Review of Feedback in Digital Applications – Does the Feedback They Provide Support Learning?
The goal of this paper is to examine digital applications used in Swedish schools and whether they fulfill their potential as support for learners. This is done by examining the kinds of feedback they provide and discussing if this feedback supports learning or not.
The paper targets one aspect regarding which educational apps can be of high value for learners and teachers, namely the feedback they provide. The paper also addresses the need for supportive feedback and reviews 242 apps with respect to what types of feedback they provide.
A sample of apps used in primary school was collected via email to schools in Sweden. The author evaluated each app with respect to what kind of feedback it provided. The article concerns both positive and negative feedback, with a focus on negative. The following types of feedback were evaluated; verification feedback, corrective feedback, elaborated feedback, encouraging feedback and result feedback.
This paper contributes to knowledge regarding how most apps only contain verification feedback (telling the student whether their answer was correct or not). In order to help a student while learning, verification feedback is not enough. Rather, previous research has shown that explanatory feedback is more beneficial for learning.
Seventy-seven percent of all apps contained verification feedback, and only 12 % provided the student with some type of explanation as to why their answer was incorrect. Looking at previous research, this is not desirable if one wants the app to support learning and not only act as a testing device. Fifty-five percent of all apps also contained some type of encouragement, but none of this encouragement addressed the task or the effort the learners put into the task - something that would be preferable from a learning perspective.

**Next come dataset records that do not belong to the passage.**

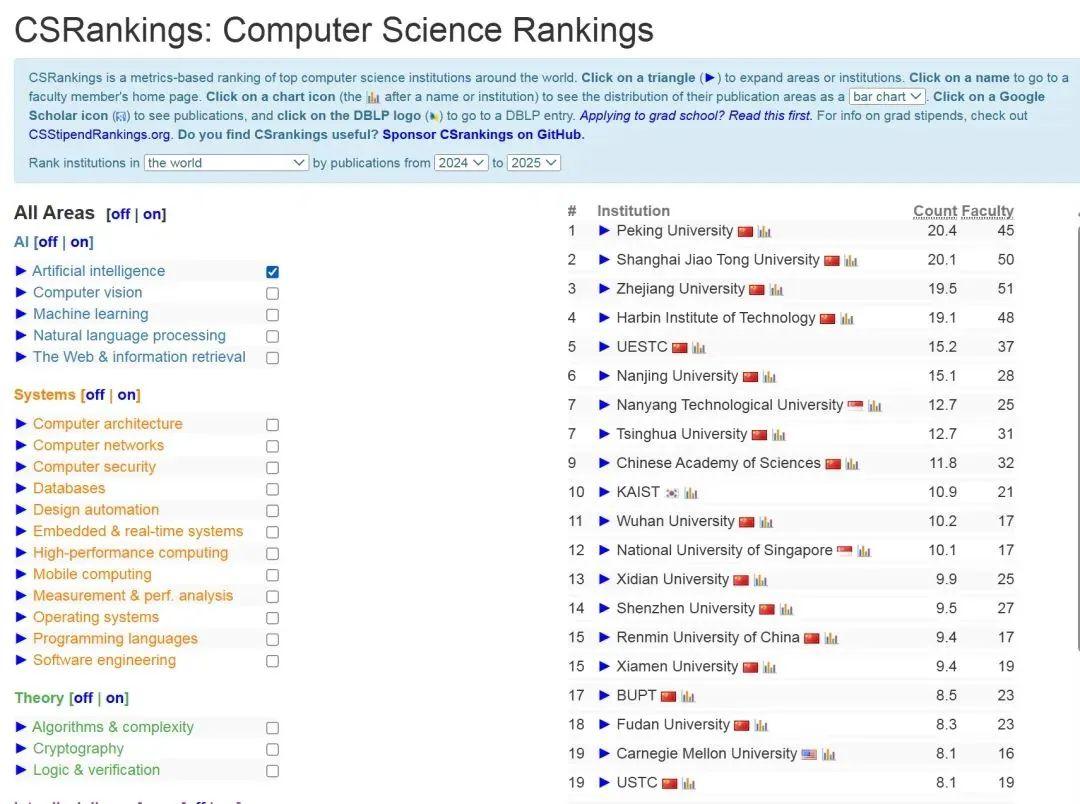Open 'Sponsor CSrankings on GitHub' link
This screenshot has height=804, width=1080.
pyautogui.click(x=483, y=135)
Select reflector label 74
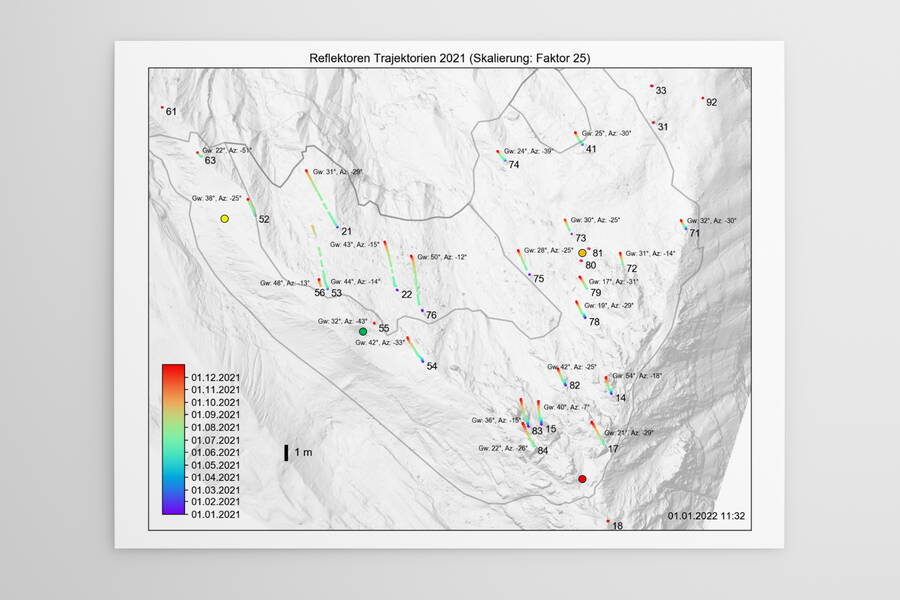The width and height of the screenshot is (900, 600). (513, 165)
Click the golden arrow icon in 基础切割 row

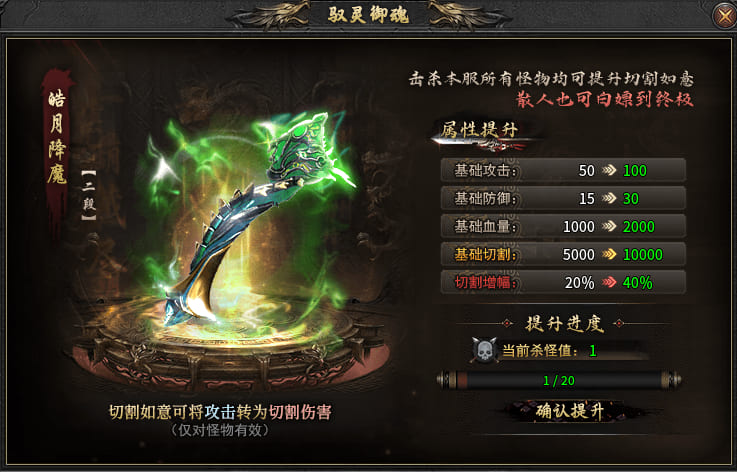609,254
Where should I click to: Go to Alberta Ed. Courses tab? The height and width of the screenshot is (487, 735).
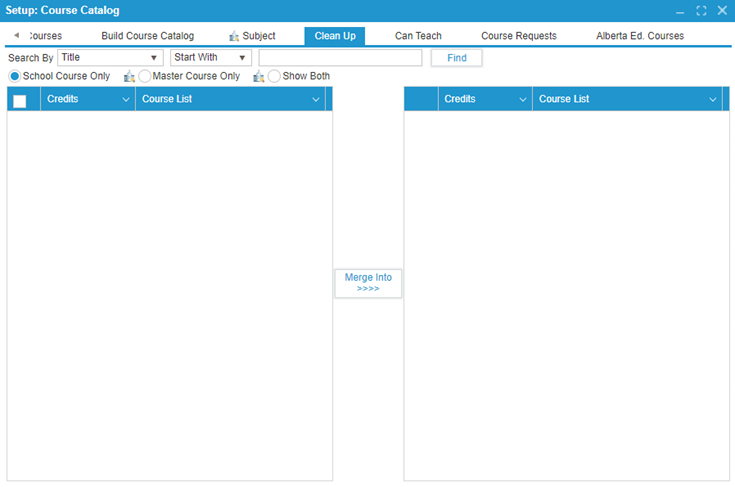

There is much to be gained for developers of educational software if they would make more use of the feedback in educational apps. As for now, the feedback is primarily suited for testing and not for learning. For users of apps (teachers, parents, and children) this paper shows that feedback can be and is an important factor to evaluate before deciding if the app is “worth” spending time on.
The research describes different types of feedback and their (dis)advantages.
The paper stresses that most feedback represented in apps today corresponds to a behavioristic approach comparable to instrumental conditioning by means of reinforcement. In essence, most apps miss the opportunity of treating the learner as an active and constructive being who would benefit from more nuanced feedback.
Previous research has shown that elaborated feedback is more beneficial for learning, but more research needs to be done here, the amount of elaborated feedback will most likely affect varying student groups and varying tasks in different ways. And more importantly, how can we make the students pay attention to and act upon the feedback provided to them.